Iconic Activist Aiko Herzig-Yoshinaga Who Called Out the U.S. Government’s Racism in WWII Dies at 93Iconic Activist Aiko Herzig-Yoshinaga Who Called Out the U.S. Government’s Racism in WWII Dies at 93
Aiko Herzig-Yoshinaga, the Japanese-American political activist who persuaded Congress to approve reparations for her fellow inmates of World War II internment camps, has died at age 93.
According to Manzanar Committee co-chair Bruce Embrey, Herzig-Yoshinaga died on July 18 at her home in Torrance, California, the Associated Press reported.
Herzig-Yoshinaga’s discovery of a 1942 document in the National Archives debunked the wartime administration’s claims of “military necessity” and proved that the thousands of Japanese-Americans were incarcerated in camps due to racism.
The government had previously maintained that Japanese-Americans were sent to the camps because there was no time to determine who might be spies.
However, according to the document “Final Report on Japanese Evacuation from the West Coast” drafted by Lt. Gen. John L. DeWitt that Herzig-Yoshinaga uncovered in 1982, the U.S. government considered it “impossible to separate the sheep from the goats” when looking for spies among Japanese-Americans.
“Her discovery of that original published justification, which was then later altered 180 degrees, revealed that the motivation for incarceration was not really a military necessity but outright racism,” said San Francisco lawyer Dale Minami, who used the document as evidence in overturning the convictions of Gordon Hirabayashi, Fred Korematsu, and Minoru Yasui.
The document also led to the Civil Liberties Act of 1988 which granted an official apology and $20,000 to each camp survivor or their heirs.
Minami noted that authorities thought every copy of the document had been destroyed until Herzig-Yoshinaga found it after being hired as the lead researcher for the Commission on Wartime Relocation and Internment of Civilians.   
Born in Sacramento, California in 1924, Herzig-Yoshinaga was the fifth of six children. Her family moved to Los Angeles when she was nine years old.
Herzig-Yoshinaga was a high school senior in Los Angeles when Pearl Harbor was attacked in 1941. Months later, President Roosevelt issued Executive Order 9066 authorizing the removal of any or all people from military areas “as deemed necessary or desirable.”
The military would then define the entire West Coast as a military area.

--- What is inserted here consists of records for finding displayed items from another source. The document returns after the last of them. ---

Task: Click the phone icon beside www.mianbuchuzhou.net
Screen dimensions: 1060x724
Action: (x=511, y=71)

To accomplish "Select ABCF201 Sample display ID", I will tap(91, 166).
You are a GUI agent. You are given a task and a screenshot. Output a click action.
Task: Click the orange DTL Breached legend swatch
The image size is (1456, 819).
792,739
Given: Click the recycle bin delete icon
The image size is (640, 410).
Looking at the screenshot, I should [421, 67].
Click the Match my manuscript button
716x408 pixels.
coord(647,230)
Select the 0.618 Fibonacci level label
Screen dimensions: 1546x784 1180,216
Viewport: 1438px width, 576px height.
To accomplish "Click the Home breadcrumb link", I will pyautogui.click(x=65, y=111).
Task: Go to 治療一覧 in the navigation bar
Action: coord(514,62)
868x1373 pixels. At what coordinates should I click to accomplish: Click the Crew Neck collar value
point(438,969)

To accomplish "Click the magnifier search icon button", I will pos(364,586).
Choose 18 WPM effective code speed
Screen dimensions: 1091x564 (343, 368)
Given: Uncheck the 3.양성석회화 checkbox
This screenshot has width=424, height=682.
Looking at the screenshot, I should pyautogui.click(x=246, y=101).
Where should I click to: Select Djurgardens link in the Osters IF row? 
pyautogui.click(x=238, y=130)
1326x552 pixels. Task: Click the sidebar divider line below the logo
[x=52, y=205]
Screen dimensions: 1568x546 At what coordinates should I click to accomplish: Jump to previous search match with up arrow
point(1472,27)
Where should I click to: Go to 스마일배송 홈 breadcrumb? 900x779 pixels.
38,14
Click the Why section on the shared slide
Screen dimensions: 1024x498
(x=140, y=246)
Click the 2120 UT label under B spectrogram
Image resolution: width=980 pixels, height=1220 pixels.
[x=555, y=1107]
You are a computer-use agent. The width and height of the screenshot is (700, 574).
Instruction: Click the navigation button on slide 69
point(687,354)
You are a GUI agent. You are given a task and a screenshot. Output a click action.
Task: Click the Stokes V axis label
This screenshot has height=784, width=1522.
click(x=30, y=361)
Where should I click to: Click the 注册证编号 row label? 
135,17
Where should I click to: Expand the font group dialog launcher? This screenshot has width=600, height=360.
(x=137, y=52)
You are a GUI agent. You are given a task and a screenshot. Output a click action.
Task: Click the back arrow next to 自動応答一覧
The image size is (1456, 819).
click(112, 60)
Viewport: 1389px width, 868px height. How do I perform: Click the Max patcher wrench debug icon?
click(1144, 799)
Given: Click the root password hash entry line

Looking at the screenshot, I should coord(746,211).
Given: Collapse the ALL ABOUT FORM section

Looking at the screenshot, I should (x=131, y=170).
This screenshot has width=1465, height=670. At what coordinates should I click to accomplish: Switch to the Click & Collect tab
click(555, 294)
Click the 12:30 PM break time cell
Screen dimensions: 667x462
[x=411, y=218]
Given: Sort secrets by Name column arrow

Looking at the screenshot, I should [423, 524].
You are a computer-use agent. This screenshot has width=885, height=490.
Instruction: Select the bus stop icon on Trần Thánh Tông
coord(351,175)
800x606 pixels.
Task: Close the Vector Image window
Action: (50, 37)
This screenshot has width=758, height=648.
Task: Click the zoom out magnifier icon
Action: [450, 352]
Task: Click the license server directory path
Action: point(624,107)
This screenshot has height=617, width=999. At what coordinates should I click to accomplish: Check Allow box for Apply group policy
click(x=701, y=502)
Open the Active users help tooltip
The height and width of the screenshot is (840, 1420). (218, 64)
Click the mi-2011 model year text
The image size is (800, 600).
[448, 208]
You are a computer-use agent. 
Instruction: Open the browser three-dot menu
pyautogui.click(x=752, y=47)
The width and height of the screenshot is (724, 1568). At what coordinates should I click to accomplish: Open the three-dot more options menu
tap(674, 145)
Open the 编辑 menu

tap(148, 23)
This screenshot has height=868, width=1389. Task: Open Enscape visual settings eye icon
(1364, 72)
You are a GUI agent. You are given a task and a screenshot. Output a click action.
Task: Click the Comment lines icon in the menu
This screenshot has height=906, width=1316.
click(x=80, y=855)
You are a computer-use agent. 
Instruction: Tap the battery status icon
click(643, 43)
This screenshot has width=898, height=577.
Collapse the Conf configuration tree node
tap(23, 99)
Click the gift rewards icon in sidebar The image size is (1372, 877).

Since it is home to the majority of Americans of Japanese ancestry or citizenship, over 110,000 Japanese Americans were relocated to remote internment camps built by the U.S. military shortly after.
Many of these Japanese Americans endured extremely difficult living conditions and poor treatment by their military guards for the next two and a half years.
Herzig-Yoshinaga was one of them, as she was sent to camp and forced to leave school before graduation.
Her first child was born in Manzanar, one of 10 American concentration camps where over 110,000 Japanese Americans were interned. She was later transferred to Jerome and Rohwer, eventually divorcing her then-husband.
When the war ended, she left camp and settled in New York where she remarried and had two more children before divorcing again.
In the 1960s, while living as a single mother, Herzig-Yoshinaga thought about what caused the government to lock her up.
“I hooked up with a group called Asian Americans for Action,” she was quoted as saying when she was honored with a legacy award at an event by a Manzanar Committee in 2011. “They turned my head around. They got me to think, ‘Yeah, I never thought about all the reasons why the government did this to us.”
Minami noted that Herzig-Yoshinaga was just a regular person who was driven to a personal crusade after she began wondering, “Why was I plucked out of high school before my senior year and not allowed to graduate?”
“She was just a lovely woman, very kind and generous,” he added. “You could even call her sweet and cute. But that belied a real commitment to social justice. Not just for Japanese-Americans but for all marginalized groups.”
A memorial in her honor is set at the Japanese-American National Museum in Los Angeles on September 2.